(Beginning of Supplied material)
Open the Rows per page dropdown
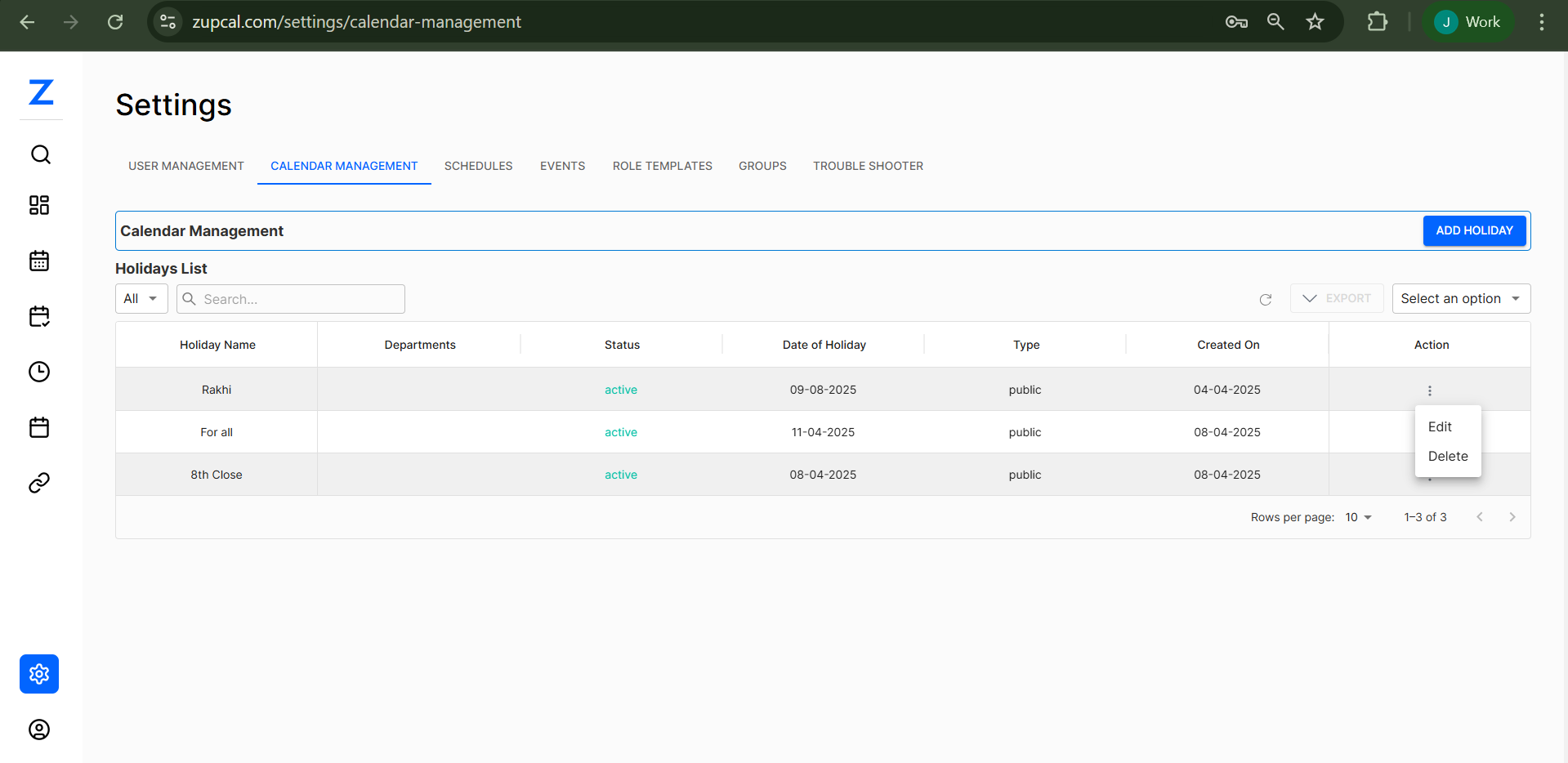 [x=1357, y=517]
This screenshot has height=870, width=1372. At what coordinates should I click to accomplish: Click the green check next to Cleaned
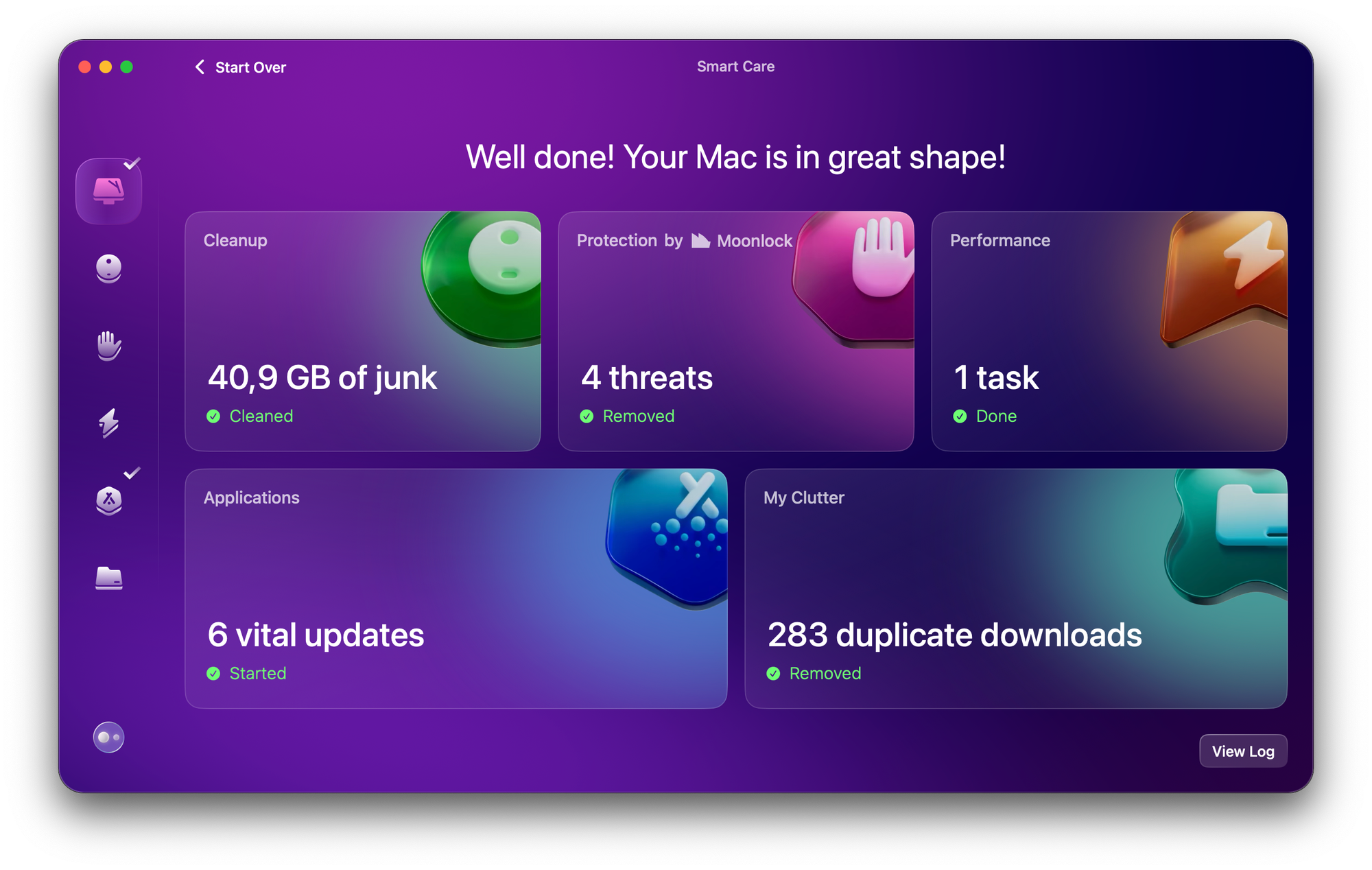[x=213, y=416]
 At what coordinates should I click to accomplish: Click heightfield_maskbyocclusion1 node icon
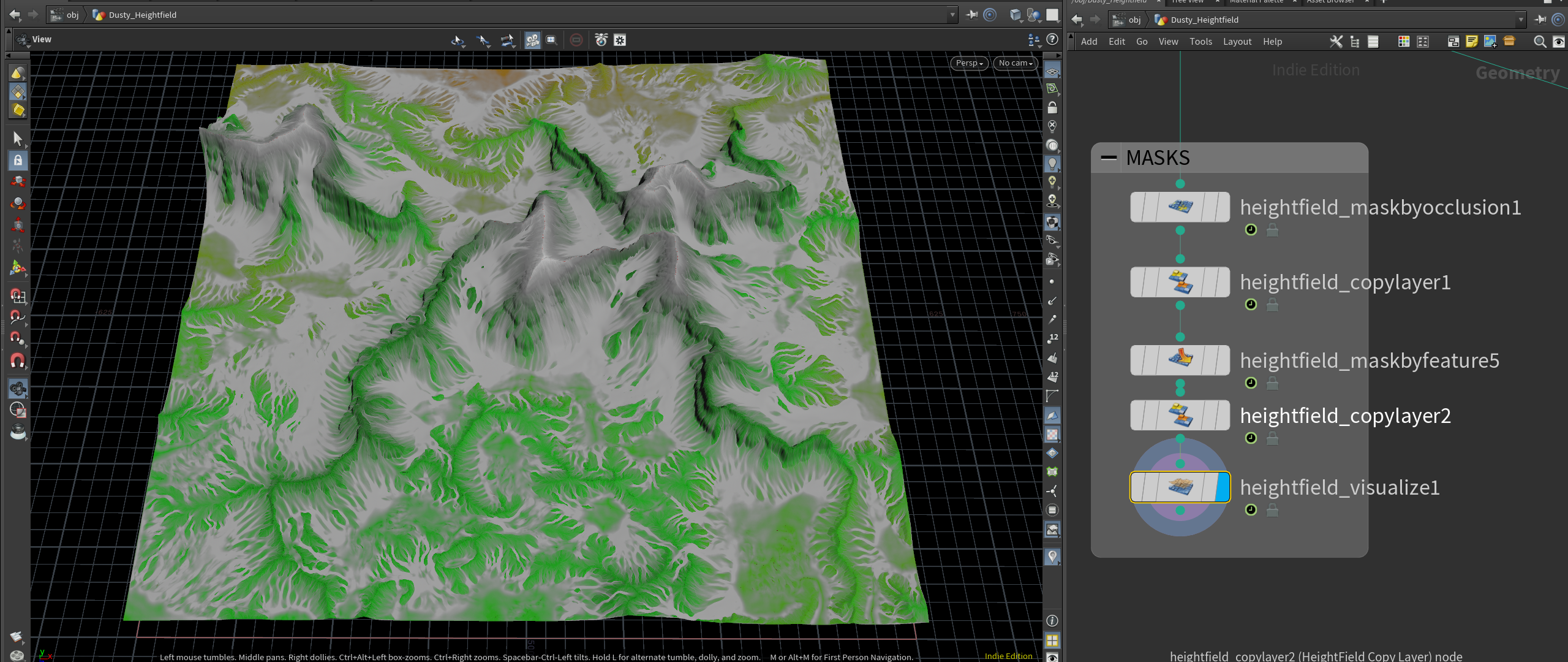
(End of Supplied material)
- **Description of the task**:
Please return only the lines from the one holding "This screenshot has" through the end of the data, both ends included; do not copy any pictures.

- **Task answer**:
This screenshot has height=870, width=1372. At what coordinates should I click to accomplish: Click the green check next to Cleaned
[x=213, y=416]
 At what coordinates should I click to accomplish: Click heightfield_maskbyocclusion1 node icon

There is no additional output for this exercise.